Written by Kiwi Invest

Keeping you up-to-date with all the latest updates at Kiwi Invest.

Friday 6 September, 2019

Taking responsibility seriously? That feels smart.

Responsible Investing (RI) doesn’t just bring the obvious benefits in Environment, Social, and Governance (ESG) outcomes.

In today’s business landscape, it also makes good financial sense – as a company’s ESG reputation can increasingly impact business performance and resulting shareholder value.

While some providers may apply a Responsible Investing label to a token fund, or a narrow list of obvious exclusions, identifying a genuinely ‘responsible’ partner can come down to a few key tests.



Apply RI principles through every investment fund

The first and most obvious test. If responsibility only flows into a single token fund, you’re left with only a small portion of responsibility – or a less diversified investment mix.

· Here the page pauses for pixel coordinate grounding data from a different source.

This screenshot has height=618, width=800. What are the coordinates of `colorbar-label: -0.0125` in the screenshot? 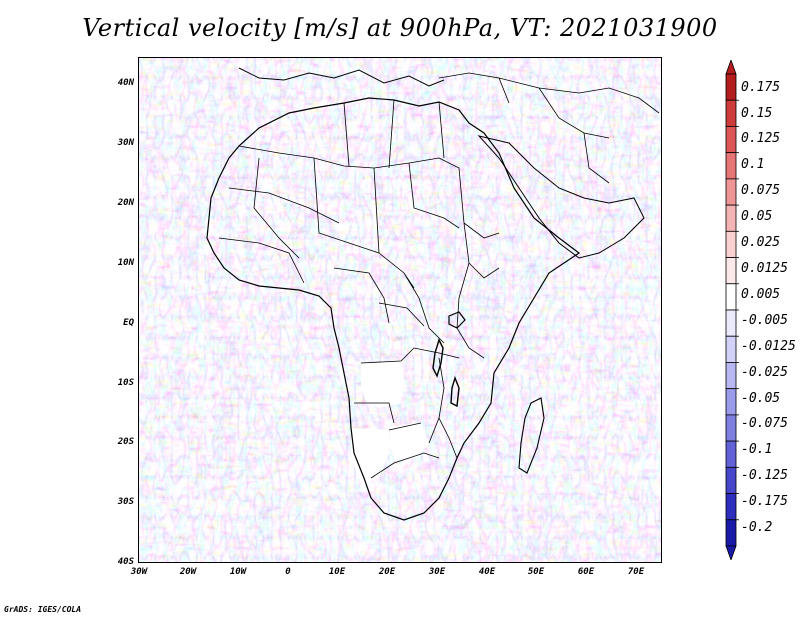 It's located at (768, 346).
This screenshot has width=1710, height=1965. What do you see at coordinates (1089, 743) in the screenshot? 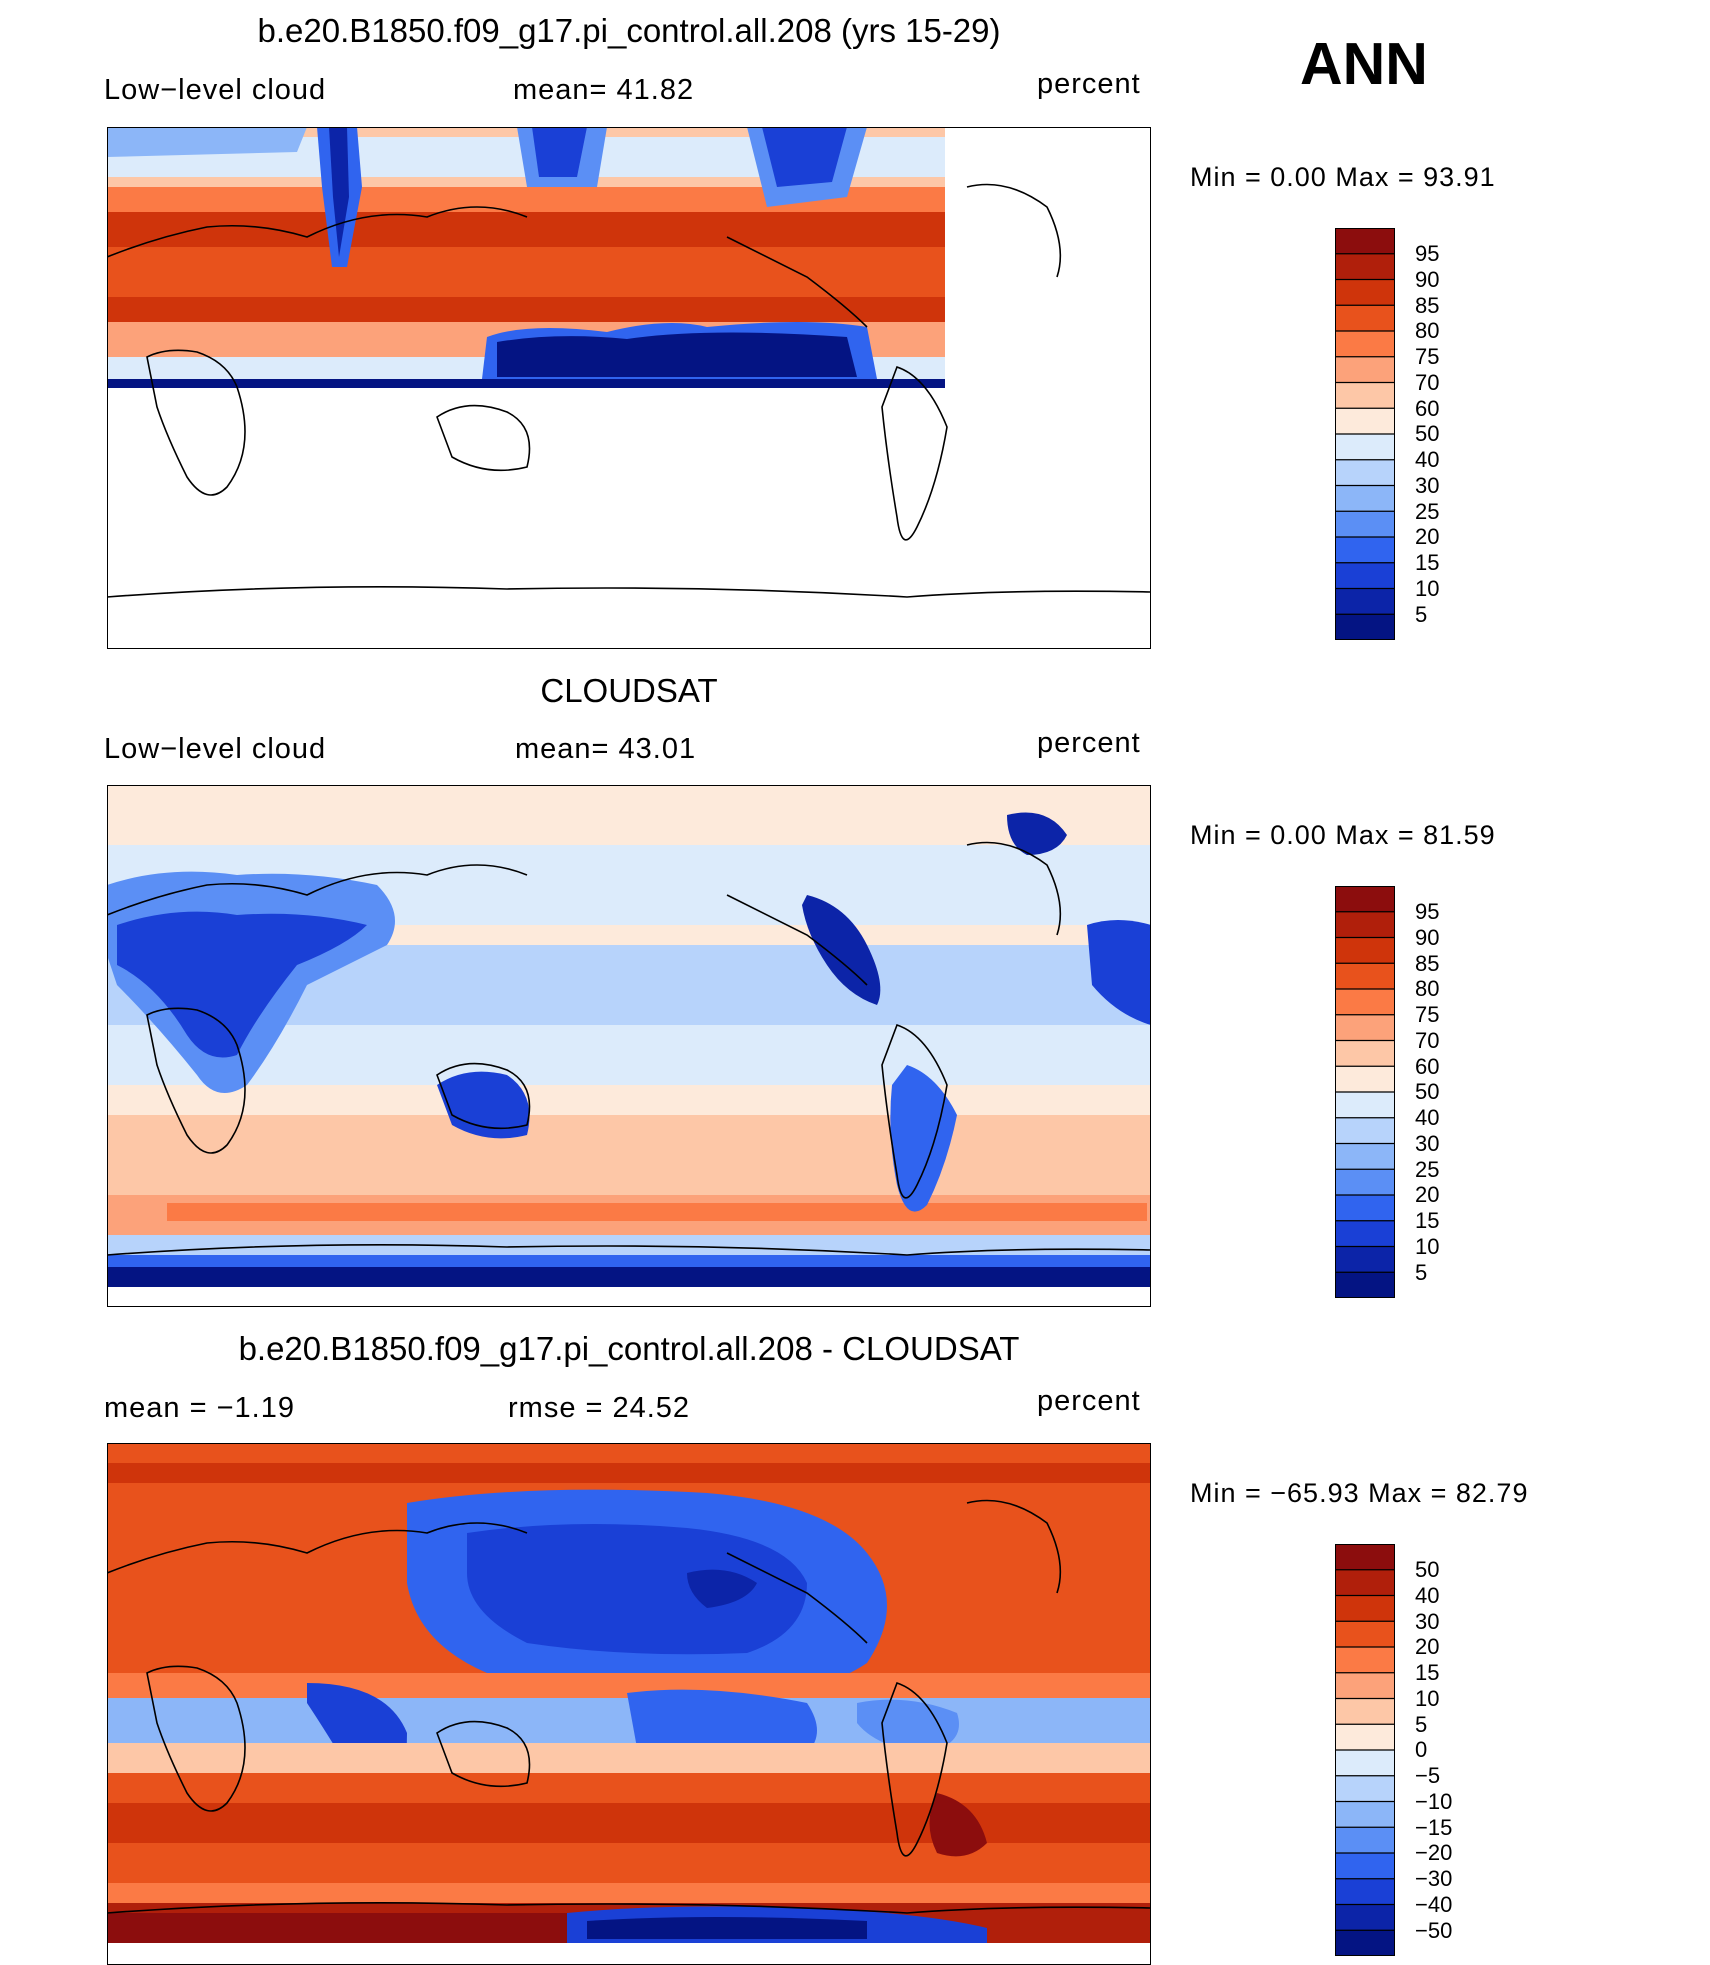
I see `panel-2-units-label: percent` at bounding box center [1089, 743].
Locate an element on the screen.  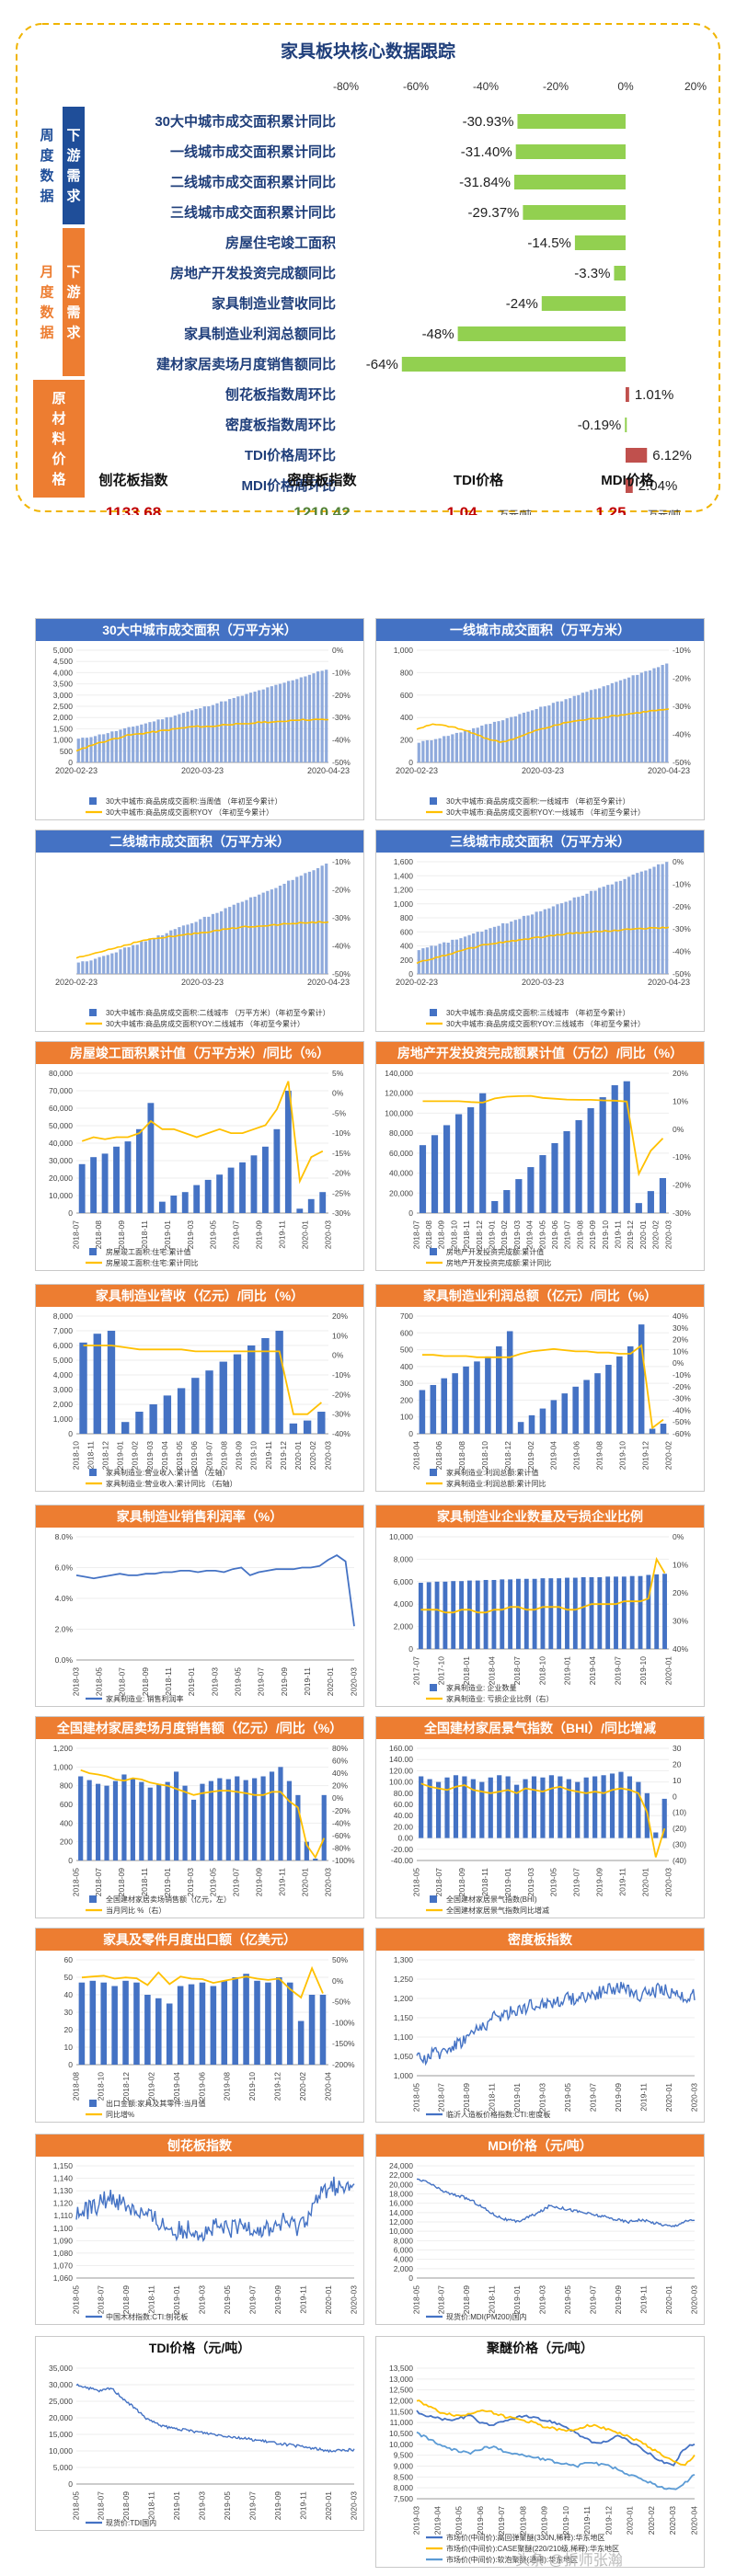
x-tick-label: 2019-09 is located at coordinates (278, 2506).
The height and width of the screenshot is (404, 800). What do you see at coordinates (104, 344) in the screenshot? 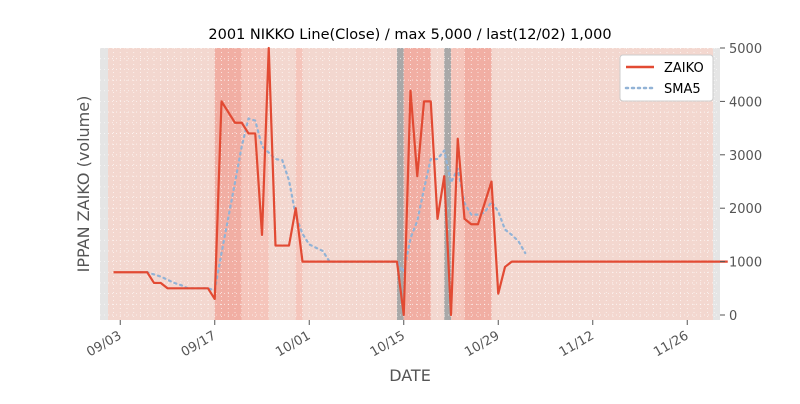
I see `x-tick-label: 09/03` at bounding box center [104, 344].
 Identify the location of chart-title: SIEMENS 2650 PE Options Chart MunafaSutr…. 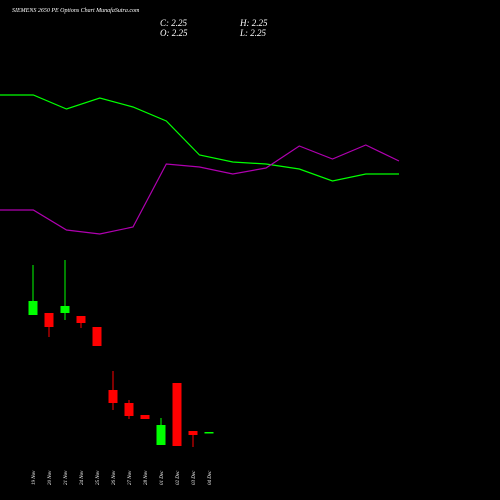
(76, 10).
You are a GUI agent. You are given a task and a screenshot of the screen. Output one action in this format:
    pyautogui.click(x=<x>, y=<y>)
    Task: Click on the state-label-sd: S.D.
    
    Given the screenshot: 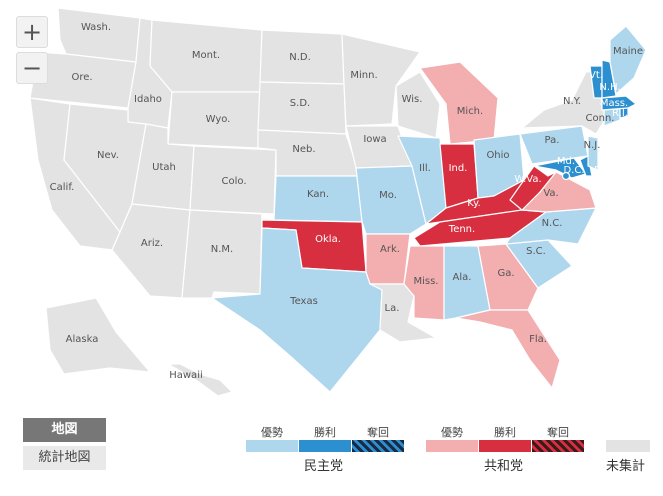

Proxy vote on ESG issues, through companies they are invested in

This translates beliefs into action – as your fund manager uses the weight of their fund’s overall investment, to actively influence ESG outcomes through a broad range of companies, worldwide.

Apply more comprehensive exclusions

Instead of excluding investments based on a narrow list of products or sectors – your fund manager should factor in a company’s behaviour, and its overall environmental and social impact.

Be upfront is responsibility affects costs

Sometimes, implementing an RI strategy can come with increased management costs. Your provider should ensure you are aware of this – and any ‘opportunity costs’ to your overall portfolio.